INFORMATION REQUIRED IN THE SECTION 10(a) PROSPECTUS

 

Item 1.            Plan Information.

 

The information called for in this Item 1 of this Registration Statement is not being filed with or included in this Form S-8 (by incorporation by reference or otherwise) in accordance with the rules and regulations of the United States Securities and Exchange Commission (the “ Commission ”).

 

Item 2.            Registrant Information and Employee Plan Annual Information.

 

The information called for in this Item 2 of this Registration Statement is not being filed with or included in this Form S-8 (by incorporation by reference or otherwise) in accordance with the rules and regulations of the Commission.

 

PART II

 

INFORMATION REQUIRED IN THE REGISTRATION STATEMENT

 

Item 3.            Incorporation of Documents by Reference.

 

The following documents, which have been filed by the Company with the Commission pursuant to the United States Securities Exchange Act of 1934, as amended (the “ Exchange Act ”), are incorporated by reference in, and shall be deemed to be a part of, this Registration Statement:

 

(a)           the Company’s Registration Statement on Form F-1 (file No. 333-182535), filed with the Commission on July 3, 2012, and the description of the Ordinary Shares contained therein; and

 

(b)           the Amendments to the Company’s Registration Statement on Form F-1/A, filed with the Commission on July 16, 2012, July 30, 2012, and August 3, 2012.

• THE EXERCISE
Please give the date the Form S-8 excerpt lists for filing the Company's Registration Statement on Form F-1 with the Commission. The material after the Form S-8 excerpt comes from a separate source.

• SOURCE MATERIAL
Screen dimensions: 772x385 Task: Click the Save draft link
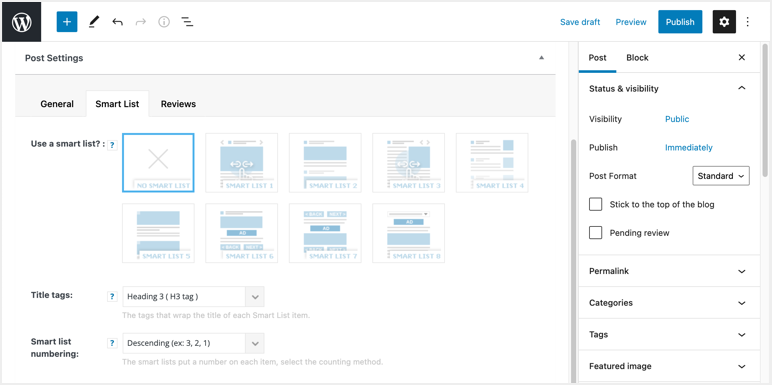tap(580, 22)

• IN RESPONSE
July 3, 2012.